## Problem to work on
Across the entries below, how many lines include the word "yellow"? Reply with only the number.

## Input material
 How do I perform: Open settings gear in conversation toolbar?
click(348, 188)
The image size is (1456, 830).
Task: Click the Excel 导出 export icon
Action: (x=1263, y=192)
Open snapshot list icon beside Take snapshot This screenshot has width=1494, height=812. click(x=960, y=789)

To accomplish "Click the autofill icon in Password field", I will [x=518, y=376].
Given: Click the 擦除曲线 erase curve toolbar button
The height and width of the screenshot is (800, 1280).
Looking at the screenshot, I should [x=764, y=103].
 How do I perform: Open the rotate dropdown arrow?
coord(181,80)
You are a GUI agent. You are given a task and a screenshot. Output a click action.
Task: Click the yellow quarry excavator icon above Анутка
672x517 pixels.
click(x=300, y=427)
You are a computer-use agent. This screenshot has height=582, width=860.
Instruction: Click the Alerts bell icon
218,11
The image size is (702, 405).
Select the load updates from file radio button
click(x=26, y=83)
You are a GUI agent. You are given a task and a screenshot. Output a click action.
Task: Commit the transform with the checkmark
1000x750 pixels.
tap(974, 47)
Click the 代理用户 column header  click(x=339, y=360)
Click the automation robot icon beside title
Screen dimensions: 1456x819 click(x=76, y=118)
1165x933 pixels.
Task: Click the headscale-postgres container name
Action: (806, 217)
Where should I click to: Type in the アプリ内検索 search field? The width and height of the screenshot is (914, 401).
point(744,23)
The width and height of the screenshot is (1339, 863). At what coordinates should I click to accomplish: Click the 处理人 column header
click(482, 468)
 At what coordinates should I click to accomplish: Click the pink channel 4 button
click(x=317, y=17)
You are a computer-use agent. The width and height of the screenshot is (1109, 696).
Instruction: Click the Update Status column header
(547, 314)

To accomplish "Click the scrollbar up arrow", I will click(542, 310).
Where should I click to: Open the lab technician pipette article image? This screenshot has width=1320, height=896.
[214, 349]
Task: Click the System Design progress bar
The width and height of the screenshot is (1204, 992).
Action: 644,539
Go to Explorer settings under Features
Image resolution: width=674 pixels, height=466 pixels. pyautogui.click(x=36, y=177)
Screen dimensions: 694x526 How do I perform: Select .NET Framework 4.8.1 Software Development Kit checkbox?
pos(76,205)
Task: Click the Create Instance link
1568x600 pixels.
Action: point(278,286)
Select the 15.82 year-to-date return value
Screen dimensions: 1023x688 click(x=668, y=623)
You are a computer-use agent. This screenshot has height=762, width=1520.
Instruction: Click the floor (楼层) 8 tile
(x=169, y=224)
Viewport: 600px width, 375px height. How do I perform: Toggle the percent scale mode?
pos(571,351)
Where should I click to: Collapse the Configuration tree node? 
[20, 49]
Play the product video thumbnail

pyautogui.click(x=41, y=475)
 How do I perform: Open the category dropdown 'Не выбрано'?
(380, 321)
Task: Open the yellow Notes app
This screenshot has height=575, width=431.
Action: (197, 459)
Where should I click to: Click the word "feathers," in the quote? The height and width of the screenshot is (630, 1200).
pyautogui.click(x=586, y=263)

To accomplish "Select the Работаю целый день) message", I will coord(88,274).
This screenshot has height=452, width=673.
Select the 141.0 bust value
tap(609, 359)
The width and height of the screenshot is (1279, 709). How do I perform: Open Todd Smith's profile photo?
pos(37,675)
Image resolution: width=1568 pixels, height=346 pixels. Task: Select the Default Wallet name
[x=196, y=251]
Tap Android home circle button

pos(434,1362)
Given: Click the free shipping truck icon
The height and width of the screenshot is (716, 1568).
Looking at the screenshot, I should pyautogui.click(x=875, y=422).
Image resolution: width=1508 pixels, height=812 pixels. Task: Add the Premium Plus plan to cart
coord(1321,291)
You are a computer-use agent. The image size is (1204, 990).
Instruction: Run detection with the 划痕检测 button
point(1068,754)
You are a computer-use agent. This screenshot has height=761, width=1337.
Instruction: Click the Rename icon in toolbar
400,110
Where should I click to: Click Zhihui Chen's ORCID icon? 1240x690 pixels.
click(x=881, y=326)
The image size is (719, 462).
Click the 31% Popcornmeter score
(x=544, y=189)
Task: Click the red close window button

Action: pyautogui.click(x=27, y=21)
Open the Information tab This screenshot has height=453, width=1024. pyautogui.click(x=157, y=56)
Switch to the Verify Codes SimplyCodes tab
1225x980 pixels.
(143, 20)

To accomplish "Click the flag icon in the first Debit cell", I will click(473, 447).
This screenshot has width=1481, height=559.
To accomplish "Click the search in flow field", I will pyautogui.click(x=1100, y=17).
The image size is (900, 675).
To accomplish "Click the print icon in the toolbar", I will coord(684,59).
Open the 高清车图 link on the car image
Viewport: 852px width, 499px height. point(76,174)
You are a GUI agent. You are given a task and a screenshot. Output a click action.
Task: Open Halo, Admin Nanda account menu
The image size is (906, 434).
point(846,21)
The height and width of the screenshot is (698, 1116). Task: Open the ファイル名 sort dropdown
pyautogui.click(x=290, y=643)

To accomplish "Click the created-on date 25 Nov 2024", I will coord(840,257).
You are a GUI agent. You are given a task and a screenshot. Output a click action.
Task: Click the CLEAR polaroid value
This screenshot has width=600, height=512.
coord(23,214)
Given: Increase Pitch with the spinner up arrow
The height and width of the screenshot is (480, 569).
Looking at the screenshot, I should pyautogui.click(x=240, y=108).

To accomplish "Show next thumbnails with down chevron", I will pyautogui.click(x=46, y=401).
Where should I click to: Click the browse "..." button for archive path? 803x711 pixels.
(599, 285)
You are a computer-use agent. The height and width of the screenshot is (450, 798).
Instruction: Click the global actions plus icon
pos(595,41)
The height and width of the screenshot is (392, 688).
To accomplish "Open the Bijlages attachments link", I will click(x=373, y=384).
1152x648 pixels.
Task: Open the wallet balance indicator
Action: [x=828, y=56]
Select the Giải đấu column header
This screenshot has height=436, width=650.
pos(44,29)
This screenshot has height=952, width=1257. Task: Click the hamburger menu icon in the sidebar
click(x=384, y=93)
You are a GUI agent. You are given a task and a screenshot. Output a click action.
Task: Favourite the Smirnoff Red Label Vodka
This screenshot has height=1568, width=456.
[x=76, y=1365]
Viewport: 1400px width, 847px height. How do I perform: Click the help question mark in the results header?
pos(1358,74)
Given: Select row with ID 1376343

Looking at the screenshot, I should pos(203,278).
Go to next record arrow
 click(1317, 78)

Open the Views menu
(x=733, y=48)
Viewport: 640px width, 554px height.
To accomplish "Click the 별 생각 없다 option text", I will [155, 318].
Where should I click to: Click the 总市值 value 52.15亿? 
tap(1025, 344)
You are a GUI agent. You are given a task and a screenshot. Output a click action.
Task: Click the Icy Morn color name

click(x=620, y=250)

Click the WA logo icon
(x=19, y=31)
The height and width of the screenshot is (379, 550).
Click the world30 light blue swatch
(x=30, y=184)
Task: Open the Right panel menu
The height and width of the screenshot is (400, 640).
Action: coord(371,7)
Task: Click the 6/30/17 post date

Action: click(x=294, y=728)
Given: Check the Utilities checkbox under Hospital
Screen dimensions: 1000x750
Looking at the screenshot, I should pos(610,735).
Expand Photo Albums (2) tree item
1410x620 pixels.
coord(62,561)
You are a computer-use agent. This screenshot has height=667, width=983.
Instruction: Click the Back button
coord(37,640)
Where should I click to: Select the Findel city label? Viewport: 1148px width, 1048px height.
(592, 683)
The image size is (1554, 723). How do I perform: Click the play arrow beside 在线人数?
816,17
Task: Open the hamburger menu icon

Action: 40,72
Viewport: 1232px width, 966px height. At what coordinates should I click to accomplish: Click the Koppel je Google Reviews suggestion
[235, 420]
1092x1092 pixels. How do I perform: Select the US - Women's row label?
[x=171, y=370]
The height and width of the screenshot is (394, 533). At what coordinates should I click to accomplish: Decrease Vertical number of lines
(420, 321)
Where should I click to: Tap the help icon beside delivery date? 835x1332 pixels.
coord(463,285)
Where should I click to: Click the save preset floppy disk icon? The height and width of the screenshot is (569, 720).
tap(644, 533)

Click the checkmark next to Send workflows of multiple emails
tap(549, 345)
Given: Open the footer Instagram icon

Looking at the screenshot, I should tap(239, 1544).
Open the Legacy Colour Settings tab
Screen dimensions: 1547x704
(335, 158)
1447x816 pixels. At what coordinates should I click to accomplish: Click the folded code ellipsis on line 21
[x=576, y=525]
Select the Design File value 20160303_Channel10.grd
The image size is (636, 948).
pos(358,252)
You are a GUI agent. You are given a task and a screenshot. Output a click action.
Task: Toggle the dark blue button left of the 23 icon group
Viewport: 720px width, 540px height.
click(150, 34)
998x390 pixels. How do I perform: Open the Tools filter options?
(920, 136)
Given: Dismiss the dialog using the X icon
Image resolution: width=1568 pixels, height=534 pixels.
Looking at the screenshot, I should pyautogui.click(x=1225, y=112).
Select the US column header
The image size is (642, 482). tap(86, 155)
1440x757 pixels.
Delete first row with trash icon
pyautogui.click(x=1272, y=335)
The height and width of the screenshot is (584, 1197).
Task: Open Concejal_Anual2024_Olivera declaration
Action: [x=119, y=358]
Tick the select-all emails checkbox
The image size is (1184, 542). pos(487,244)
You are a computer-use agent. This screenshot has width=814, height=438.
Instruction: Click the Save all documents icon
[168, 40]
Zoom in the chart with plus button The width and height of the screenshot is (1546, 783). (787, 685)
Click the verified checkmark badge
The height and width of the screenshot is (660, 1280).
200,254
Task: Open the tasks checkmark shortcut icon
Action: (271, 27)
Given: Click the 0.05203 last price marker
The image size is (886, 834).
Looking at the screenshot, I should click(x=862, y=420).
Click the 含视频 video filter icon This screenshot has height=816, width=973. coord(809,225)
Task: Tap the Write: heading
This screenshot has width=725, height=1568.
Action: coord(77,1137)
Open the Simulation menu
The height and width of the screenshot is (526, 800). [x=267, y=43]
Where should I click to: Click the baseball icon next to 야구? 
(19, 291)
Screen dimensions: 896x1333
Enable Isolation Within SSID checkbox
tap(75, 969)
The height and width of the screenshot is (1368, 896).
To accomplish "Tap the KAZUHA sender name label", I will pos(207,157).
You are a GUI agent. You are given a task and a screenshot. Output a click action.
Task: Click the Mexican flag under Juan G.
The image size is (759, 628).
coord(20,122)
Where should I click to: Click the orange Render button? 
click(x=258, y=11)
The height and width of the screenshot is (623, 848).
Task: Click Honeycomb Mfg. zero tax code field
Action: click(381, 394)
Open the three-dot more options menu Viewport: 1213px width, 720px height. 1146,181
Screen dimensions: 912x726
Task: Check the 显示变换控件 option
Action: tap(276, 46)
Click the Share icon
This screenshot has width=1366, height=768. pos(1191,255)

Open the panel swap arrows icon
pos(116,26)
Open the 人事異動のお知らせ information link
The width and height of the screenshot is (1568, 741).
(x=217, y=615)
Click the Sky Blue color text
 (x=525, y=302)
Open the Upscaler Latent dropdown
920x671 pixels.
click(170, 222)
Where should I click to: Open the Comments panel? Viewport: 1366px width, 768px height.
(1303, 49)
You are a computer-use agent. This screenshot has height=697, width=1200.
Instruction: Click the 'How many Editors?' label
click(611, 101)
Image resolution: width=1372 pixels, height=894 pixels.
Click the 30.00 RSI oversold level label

## Your response
2